Fianna Fáil promises farmers an ‘island of Ireland’ beef label
Fianna Fáil has committed to introducing ‘island of Ireland’ suckler beef label if voted into government.
Fianna Fáil Agriculture Spokesperson Éamon Ó Cuív says creating an island of Ireland suckler beef label will further promote and give premium protection for Irish beef in international markets.
O Cuiv says Fianna Fáil has consistently supported policies to enhance all-Ireland co-operation.
“In government, we will work jointly in co-operation with the Northern Ireland executive to advance this proposal as it will be mutually beneficial to all beef farmers on the island.
“We are firmly committed to ensuring that the ‘nomad’ status of Irish beef born in the West, reared in the East and South and finished and slaughtered in the North is abolished and that all beef born and bred on the island of Ireland can be sold as Irish beef,” O Cuiv said.
However, current EU consumer regulations stipulate that such nomadic Irish beef cannot be labelled with a single country of origin as cattle reared in Ireland and finished in the North not permitted to be labelled as Irish produce.
O Cuiv says this nomadic phenomenon is being exploited by processors and retailers in abusing market dominance in the food chain and issuing penalties on many farmers producing traditional Irish beef.

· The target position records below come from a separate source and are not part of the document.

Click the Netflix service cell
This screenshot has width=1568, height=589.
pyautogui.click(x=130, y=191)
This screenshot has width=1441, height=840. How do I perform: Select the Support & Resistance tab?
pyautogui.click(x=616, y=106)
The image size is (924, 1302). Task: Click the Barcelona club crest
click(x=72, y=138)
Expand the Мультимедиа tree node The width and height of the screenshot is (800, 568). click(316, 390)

Fianna Fáil believes that this is not only unfair dominance in the food supply chain, but goes against the very nature of the EU Single Market.
Fianna Fail solution
To deal with this scenario, Fianna Fail proposes that an Island of Ireland label be put forward as a distinct regional geographical area, covering both jurisdictions.

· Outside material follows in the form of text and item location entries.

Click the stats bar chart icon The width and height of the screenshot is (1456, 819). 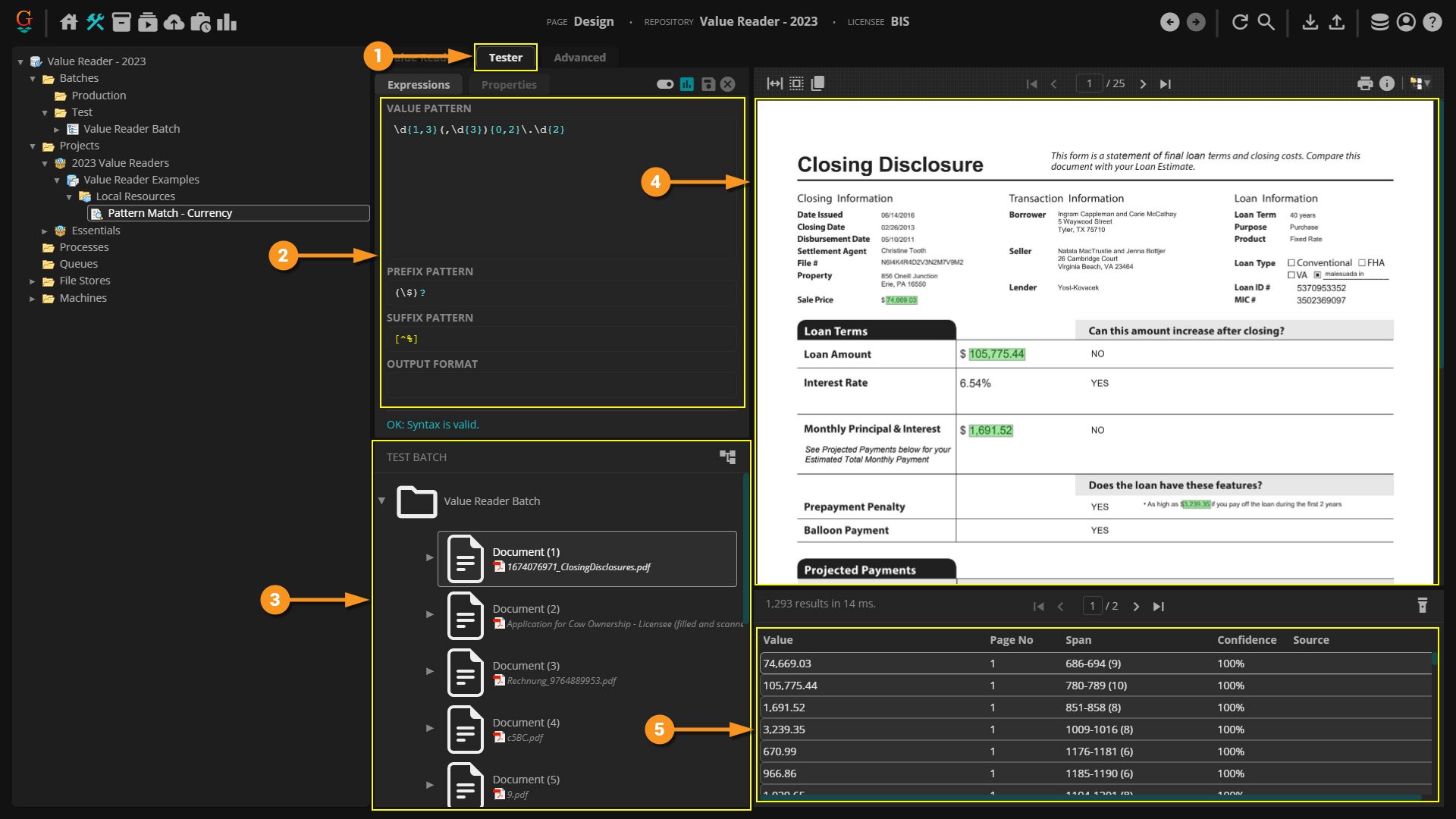click(227, 22)
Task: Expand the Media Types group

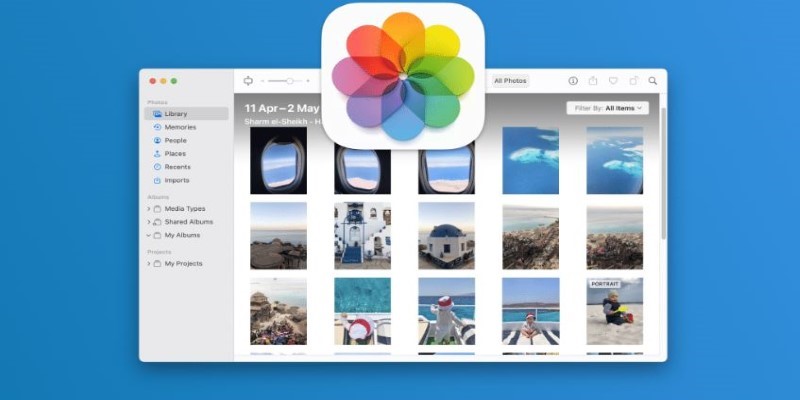Action: pos(149,209)

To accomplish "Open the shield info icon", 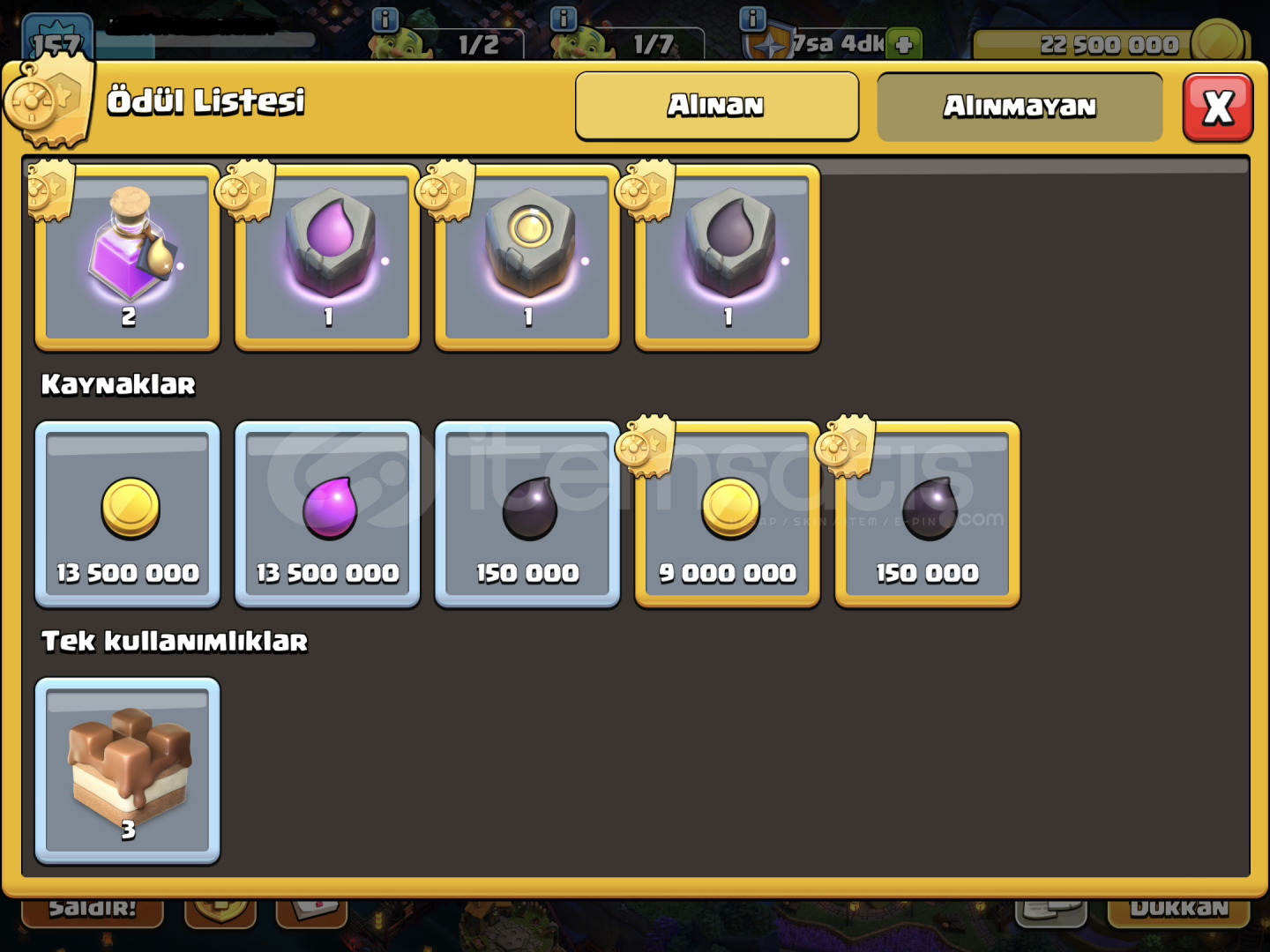I will [751, 19].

“This regional approach has been successful in the UK with Scottish beef attaining a GI label, while Welsh lamb and beef have also succeeded with such regional labelling applications.
“There has been another significant development with the European Commission brokering an agreement for geographical protection for Halloumi/Hellim cheese for both jurisdictions on the island of Cyprus under an EU protected designation of origin scheme,” O Cuiv says.
He says Irish beef has a long defined history on the island prior to any onset of the current political jurisdictions, with a unique low carbon, high quality grass based method of production over a common land mass.
“Through this policy measure, we are safeguarding a fairer future, improved farm profitability and ensuring beef is designated as Irish if born reared and finished on the island.”